DAGO, mi dispiace tanto… E’ dura.
CRISTIANO, hai fatto bene a sfogarti. Il tuo bambino sente sicuramente tutta la tua sofferenza…
LEO, mi dispiace anche per te, ti sento molto, molto giù e non so che cosa dirti oggi per farti sentire – almeno un poco – meglio.
Non so che cos’altro dire, perché oggi mi sembrate tutti particolarmente abbattuti. Forse mi viene da dirvi solo questo (per chi può servire, naturalmente): quando stavo molto, molto male, per tirarmi su, per reagire a tutti i costi, andavo persino a correre. Ricordo che correvo, mentre le lacrime, laggiù nei campi dove correvo, mi scendevano e quasi mi offuscavano la vista. E io continuavo a correre. E il giorno dopo tornavo a correre, e quello dopo ancora…
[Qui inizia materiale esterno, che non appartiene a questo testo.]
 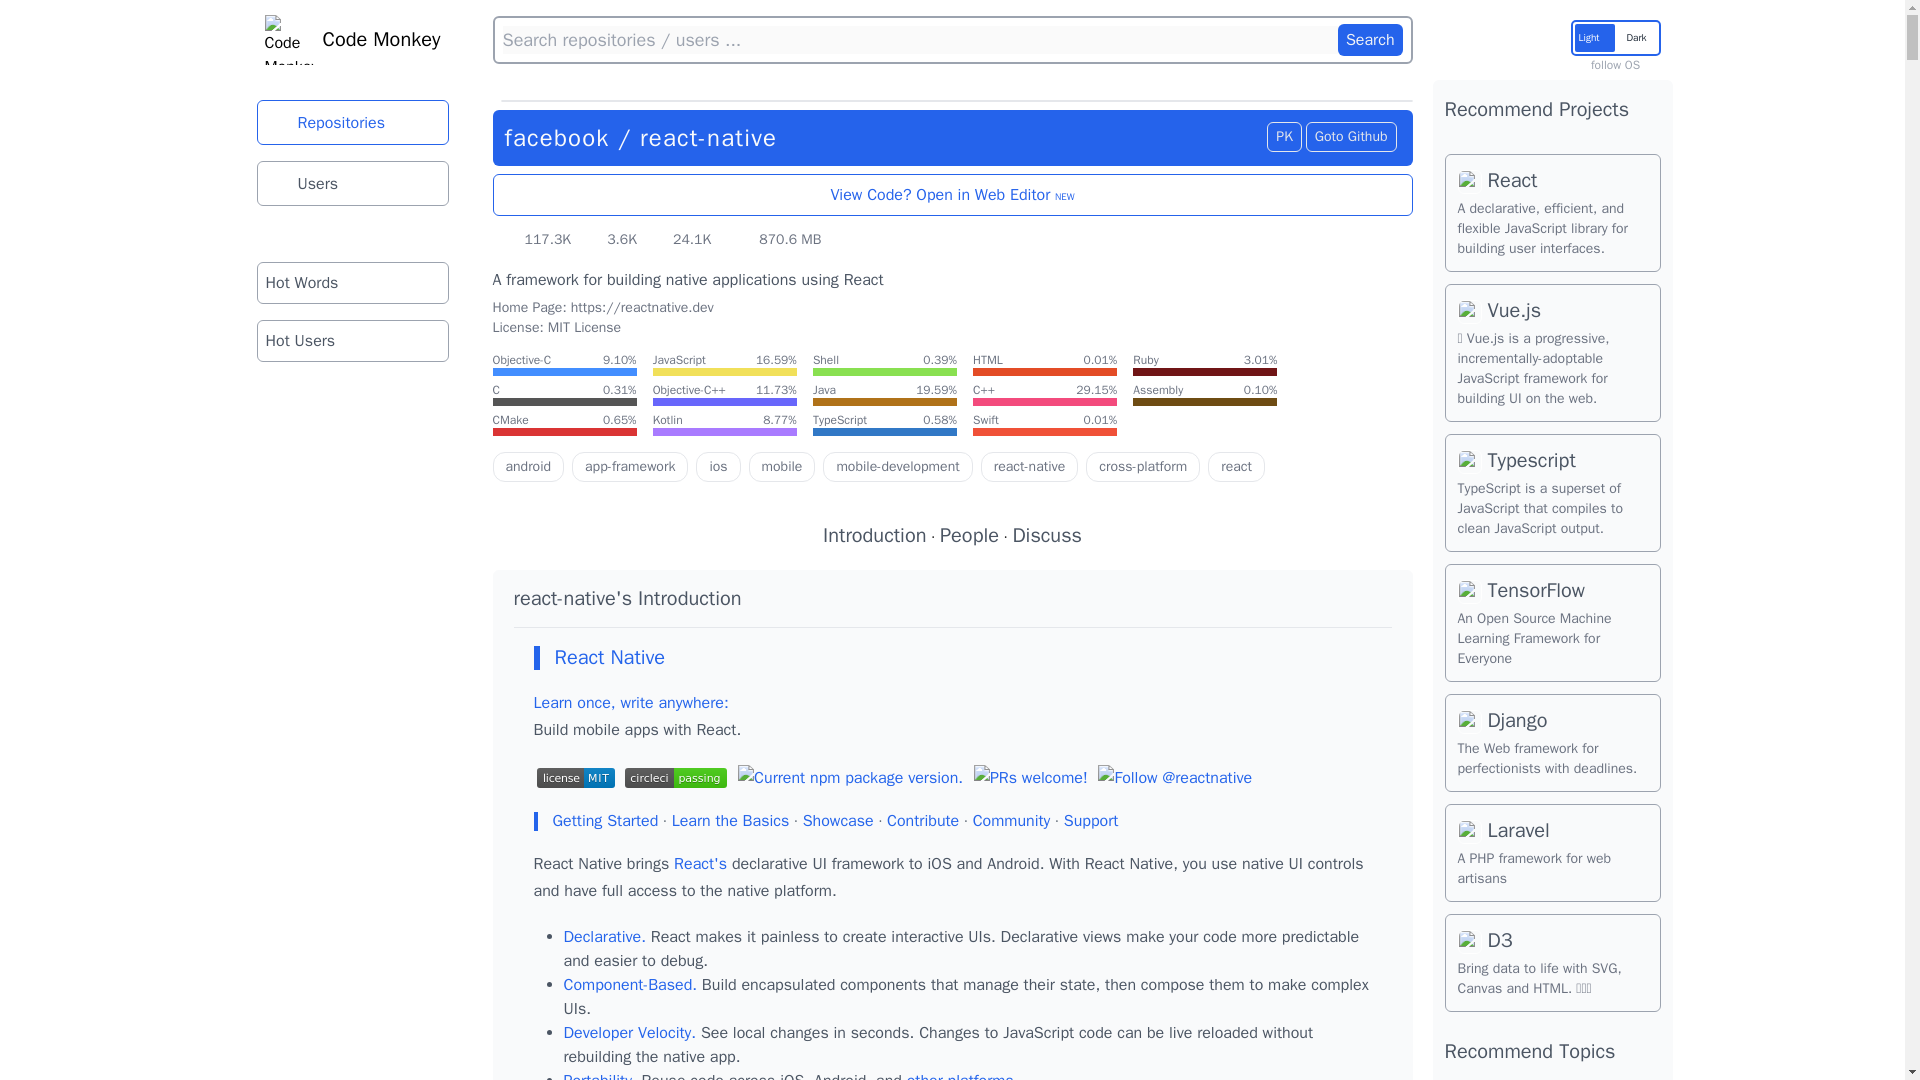 What do you see at coordinates (351, 340) in the screenshot?
I see `Hot Users` at bounding box center [351, 340].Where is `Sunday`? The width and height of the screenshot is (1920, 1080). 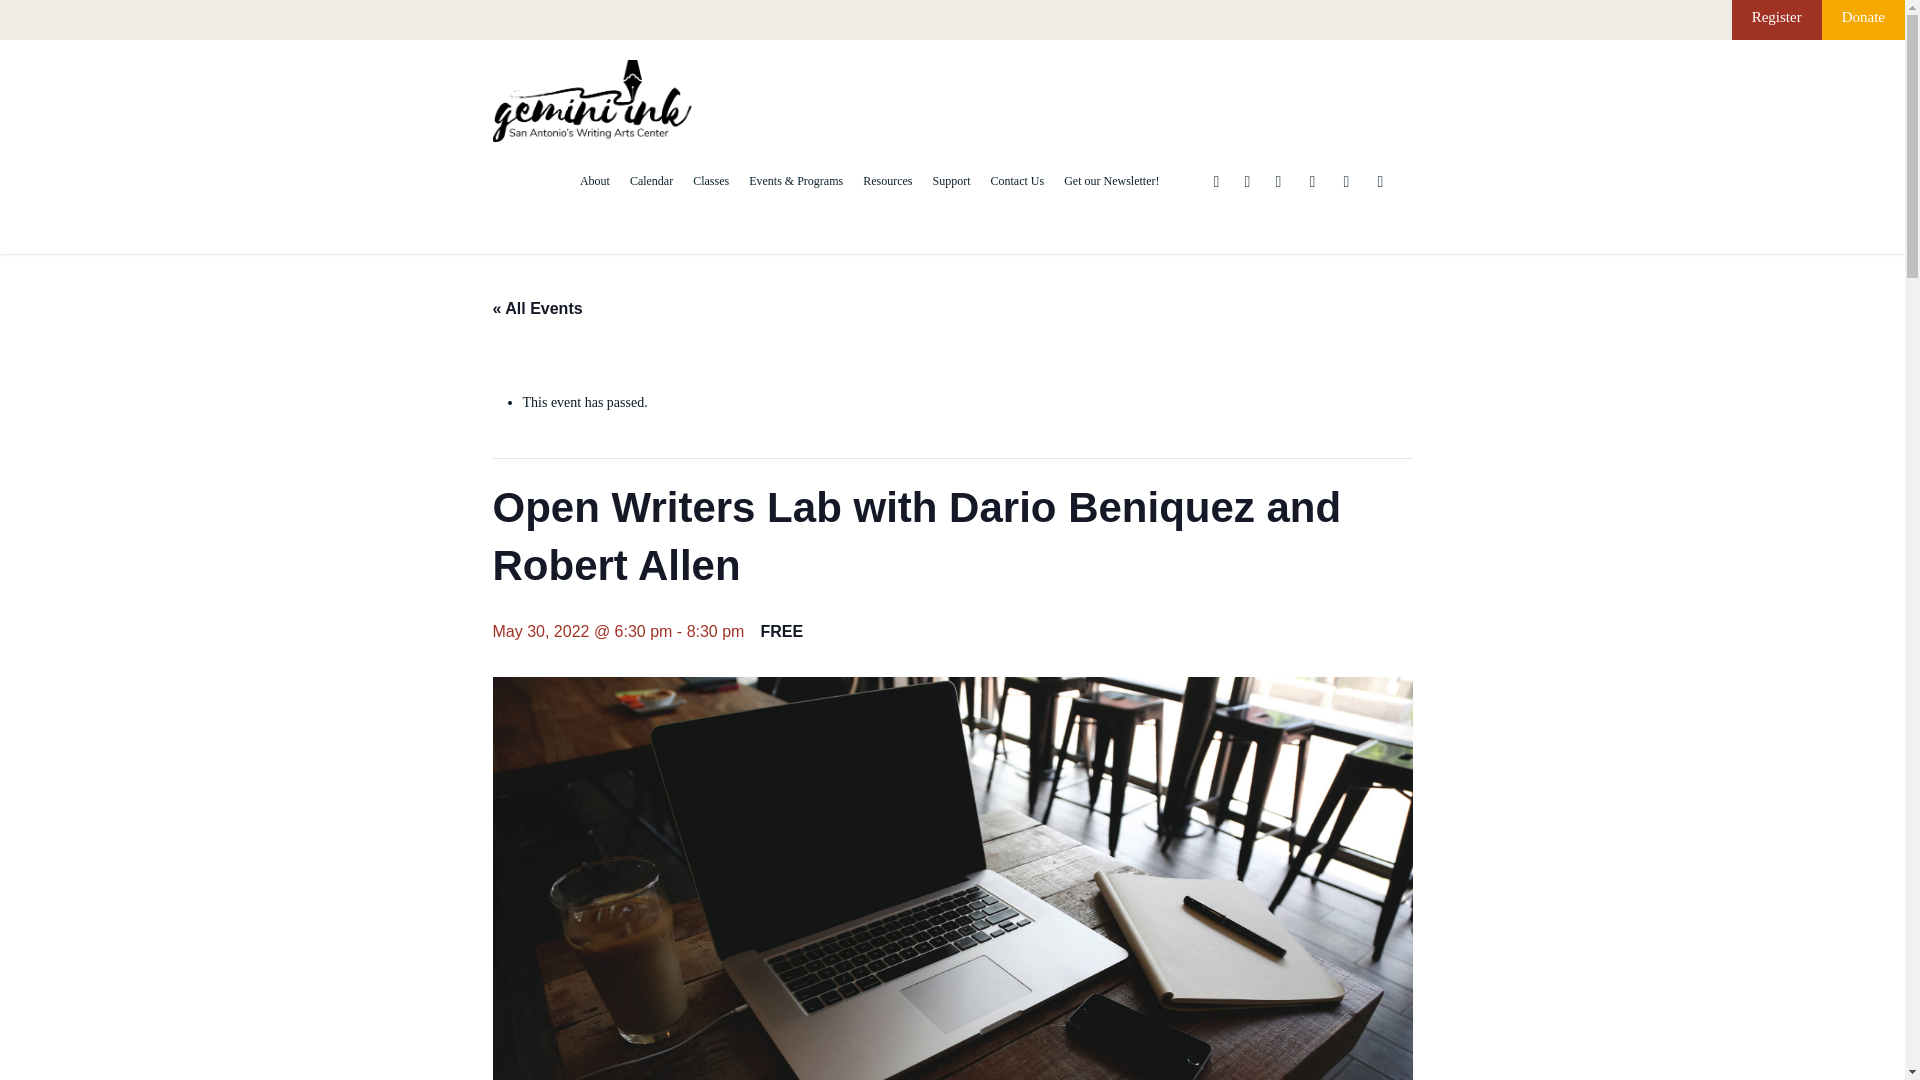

Di recente ho visto la parte finale di una gara di maratona femminile che mi ha affascinato. Tre donne stavano in testa, tutte molto vicine una all’altra. Una era sempre avanti di un passo, e le altre due dietro, quasi perfettamente al pari. E tutte quante correvano e correvano, stanchissime, ma determinatissime: sembrava che avessero lo stesso identico ritmo, molto sostenuto, e nessuna cedeva mai di un millimetro o rallentava mai di un decimo di secondo. Andavano e andavano sempre così, finché avvicinandosi alla meta è bastato un attimo e quella che era data per vincitrice perché era stata sempre prima, rallenta appena appena appena, mentre la seconda e la terza aumentano la velocità sorpassandola, arrivando come prima e seconda al traguardo.
…e menomale che era un Buongiorno!
Non so che situazione potrai mai vivere ma qualora io dovessi decidere di ”suicidarmi” me ne andrei ad aiutare la gente che soffre tra la poverta’ e la malattia mettendomi a rischio di contagio in prima linea proprio per dare un ultimo contributo e per sfidare sia la vita che la morte e per vedere se un ”colpo di fortuna” mi porterebbe via finalmente da questo mondo ma non a mani vuote e soprattutto a testa alta. poi non si sa mai che si potrebbe pure cambiare idea e desiderare di tornare esattamente da dove si è partiti. ??????????????????
Sentite ragazzi di questo FORUM ora sarò criticata un’altra volta ma ormai ci sono abbituata,molta gente qui soffre,chi per malattia chi perchè si vuole suicidare ma non sento nessuno che da una mano per combattere ci sentiamo tutti dei poveri malati ,ma un incoraggiamento ad andare avanti non l’ho mai letto anzi ci stamo commisendo fra di noi.La vita è bruttissima io lo so a mie spese come del resto lo sapete anche voi ma se non siamo forti abbastanza di lottare per tutto quello che ci è capitato o ci sta capitando allora è tutto inutile stare qui a discutere ragazzi dobbiamo combattere !!!!!!!!!!!!!è una battaglia contro i mulini a vento ma dobbiamo combattere non soffocarci ancora di più armiamoci di buona volontà e tiriamo avanti a me sembra che ci stiamo agrovigliando come un gommitolo di lana .dobbiamo reaggire invece di commiserarci tra di noi saluti a tutti
Ok, ci provo, nonostante la stanchezza (molta) e nonostante la poca voglia di parlare provo ad articolare qualche pensiero. Perché come dice Dago è molto difficile staccarsi completamente da questa pagina. Qualunque sia il mio umore, il mio stato d’animo, torno sempre qui a leggere i messaggi di tutti.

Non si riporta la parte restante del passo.